• What is being asked:
Please repeat the lines below exactly. Begin with the line containing "Take a snapshot with the camera icon" and go on through the line containing "Viewport: 896px width, 1363px height.".

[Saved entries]
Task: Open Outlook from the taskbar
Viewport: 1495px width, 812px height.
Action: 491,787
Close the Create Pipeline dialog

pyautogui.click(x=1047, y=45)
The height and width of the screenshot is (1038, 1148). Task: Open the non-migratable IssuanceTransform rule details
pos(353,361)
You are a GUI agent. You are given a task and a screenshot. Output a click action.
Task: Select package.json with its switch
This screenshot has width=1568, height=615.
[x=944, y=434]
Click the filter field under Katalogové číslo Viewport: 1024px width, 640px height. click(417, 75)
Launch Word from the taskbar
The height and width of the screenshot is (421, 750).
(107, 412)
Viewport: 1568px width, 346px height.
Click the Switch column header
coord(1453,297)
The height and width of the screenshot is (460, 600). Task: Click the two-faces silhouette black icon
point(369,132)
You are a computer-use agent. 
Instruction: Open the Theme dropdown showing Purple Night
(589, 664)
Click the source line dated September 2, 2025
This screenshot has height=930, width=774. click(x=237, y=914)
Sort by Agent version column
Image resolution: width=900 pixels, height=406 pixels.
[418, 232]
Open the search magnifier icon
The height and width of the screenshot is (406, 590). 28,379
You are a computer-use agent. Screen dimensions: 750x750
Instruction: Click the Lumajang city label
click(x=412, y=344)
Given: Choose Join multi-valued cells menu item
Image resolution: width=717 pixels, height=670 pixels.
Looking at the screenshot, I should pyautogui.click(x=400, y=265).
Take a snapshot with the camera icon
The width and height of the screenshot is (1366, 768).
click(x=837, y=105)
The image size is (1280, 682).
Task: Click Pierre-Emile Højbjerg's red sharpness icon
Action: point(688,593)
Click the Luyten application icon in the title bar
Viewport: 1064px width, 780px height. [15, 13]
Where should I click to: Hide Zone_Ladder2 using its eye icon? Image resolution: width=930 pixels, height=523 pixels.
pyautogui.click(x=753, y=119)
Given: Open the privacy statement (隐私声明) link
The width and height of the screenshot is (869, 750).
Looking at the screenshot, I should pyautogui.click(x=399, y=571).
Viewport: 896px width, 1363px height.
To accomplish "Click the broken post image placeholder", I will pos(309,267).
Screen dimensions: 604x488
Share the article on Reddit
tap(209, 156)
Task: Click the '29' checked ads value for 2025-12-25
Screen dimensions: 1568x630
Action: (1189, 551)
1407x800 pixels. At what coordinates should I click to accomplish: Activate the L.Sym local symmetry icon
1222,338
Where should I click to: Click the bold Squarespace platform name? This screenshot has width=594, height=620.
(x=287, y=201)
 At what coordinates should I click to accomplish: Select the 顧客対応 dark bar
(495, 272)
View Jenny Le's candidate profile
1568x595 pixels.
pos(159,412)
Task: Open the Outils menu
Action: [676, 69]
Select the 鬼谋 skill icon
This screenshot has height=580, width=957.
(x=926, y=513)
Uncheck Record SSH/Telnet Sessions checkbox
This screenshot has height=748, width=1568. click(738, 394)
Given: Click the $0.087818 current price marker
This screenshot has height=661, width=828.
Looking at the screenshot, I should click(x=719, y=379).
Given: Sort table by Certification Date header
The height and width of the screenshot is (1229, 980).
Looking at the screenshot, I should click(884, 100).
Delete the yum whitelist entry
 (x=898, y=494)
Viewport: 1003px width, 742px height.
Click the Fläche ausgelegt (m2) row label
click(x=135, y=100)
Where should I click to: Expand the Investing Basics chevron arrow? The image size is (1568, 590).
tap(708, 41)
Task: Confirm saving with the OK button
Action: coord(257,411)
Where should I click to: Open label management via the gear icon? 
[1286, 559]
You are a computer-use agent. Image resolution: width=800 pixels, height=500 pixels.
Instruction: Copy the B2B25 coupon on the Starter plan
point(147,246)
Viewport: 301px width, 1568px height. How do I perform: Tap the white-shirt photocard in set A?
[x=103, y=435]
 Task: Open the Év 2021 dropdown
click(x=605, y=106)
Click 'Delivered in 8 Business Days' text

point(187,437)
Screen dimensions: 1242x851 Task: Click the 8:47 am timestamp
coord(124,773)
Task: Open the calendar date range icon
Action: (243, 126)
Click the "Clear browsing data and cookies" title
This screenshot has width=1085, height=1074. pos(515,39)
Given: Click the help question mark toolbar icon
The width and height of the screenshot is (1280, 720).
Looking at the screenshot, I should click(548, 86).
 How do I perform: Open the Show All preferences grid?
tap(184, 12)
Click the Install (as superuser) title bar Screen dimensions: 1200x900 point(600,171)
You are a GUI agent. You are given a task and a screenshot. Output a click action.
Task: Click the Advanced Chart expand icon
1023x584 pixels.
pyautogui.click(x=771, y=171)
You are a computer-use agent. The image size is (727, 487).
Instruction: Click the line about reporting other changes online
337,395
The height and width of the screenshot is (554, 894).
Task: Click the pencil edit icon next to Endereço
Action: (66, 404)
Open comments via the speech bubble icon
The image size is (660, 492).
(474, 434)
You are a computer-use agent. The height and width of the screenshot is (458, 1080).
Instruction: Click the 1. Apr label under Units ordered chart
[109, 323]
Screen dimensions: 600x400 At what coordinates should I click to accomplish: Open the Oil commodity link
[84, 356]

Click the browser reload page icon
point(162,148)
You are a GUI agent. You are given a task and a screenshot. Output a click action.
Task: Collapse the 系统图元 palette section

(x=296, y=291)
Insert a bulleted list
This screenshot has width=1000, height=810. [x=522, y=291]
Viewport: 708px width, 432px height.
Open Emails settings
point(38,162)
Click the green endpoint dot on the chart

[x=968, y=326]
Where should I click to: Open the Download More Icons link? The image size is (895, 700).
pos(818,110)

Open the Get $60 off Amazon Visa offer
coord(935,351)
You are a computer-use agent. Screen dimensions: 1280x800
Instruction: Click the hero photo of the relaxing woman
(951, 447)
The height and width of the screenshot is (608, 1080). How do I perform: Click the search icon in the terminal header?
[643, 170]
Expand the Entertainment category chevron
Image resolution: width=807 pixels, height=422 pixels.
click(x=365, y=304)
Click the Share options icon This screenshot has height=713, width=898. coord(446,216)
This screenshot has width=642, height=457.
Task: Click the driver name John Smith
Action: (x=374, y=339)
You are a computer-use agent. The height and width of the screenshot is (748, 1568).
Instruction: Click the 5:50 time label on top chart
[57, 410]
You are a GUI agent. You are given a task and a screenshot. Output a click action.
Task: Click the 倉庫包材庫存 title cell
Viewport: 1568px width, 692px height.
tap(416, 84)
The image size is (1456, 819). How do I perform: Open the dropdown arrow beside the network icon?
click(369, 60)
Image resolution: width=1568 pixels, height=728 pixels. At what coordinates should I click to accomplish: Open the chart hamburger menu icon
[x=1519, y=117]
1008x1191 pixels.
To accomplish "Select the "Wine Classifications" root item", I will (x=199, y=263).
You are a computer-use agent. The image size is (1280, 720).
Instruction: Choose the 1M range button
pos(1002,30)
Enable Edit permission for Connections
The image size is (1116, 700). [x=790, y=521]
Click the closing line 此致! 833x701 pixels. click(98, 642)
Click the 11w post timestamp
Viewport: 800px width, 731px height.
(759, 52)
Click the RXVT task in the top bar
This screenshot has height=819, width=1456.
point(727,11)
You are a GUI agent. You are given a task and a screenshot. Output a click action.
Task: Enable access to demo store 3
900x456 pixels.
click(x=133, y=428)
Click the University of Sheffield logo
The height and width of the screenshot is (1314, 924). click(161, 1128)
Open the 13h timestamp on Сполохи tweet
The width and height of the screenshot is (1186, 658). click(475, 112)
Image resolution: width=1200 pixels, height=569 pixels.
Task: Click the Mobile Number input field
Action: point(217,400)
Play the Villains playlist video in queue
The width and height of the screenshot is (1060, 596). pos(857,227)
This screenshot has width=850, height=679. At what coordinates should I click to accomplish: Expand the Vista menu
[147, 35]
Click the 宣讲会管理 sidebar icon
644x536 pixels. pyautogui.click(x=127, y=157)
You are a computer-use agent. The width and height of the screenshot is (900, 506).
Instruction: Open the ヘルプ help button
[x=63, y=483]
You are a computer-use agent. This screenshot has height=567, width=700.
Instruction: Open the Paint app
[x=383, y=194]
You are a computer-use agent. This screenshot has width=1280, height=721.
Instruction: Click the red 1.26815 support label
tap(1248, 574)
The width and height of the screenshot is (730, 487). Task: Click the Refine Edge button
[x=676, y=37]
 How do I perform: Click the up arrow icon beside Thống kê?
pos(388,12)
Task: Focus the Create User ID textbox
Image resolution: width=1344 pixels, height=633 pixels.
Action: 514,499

• Problem solution:
Take a snapshot with the camera icon
The width and height of the screenshot is (1366, 768).
click(x=837, y=105)
The image size is (1280, 682).
Task: Click Pierre-Emile Højbjerg's red sharpness icon
Action: point(688,593)
Click the Luyten application icon in the title bar
Viewport: 1064px width, 780px height. [15, 13]
Where should I click to: Hide Zone_Ladder2 using its eye icon? Image resolution: width=930 pixels, height=523 pixels.
pyautogui.click(x=753, y=119)
Given: Open the privacy statement (隐私声明) link
The width and height of the screenshot is (869, 750).
Looking at the screenshot, I should pyautogui.click(x=399, y=571).
Viewport: 896px width, 1363px height.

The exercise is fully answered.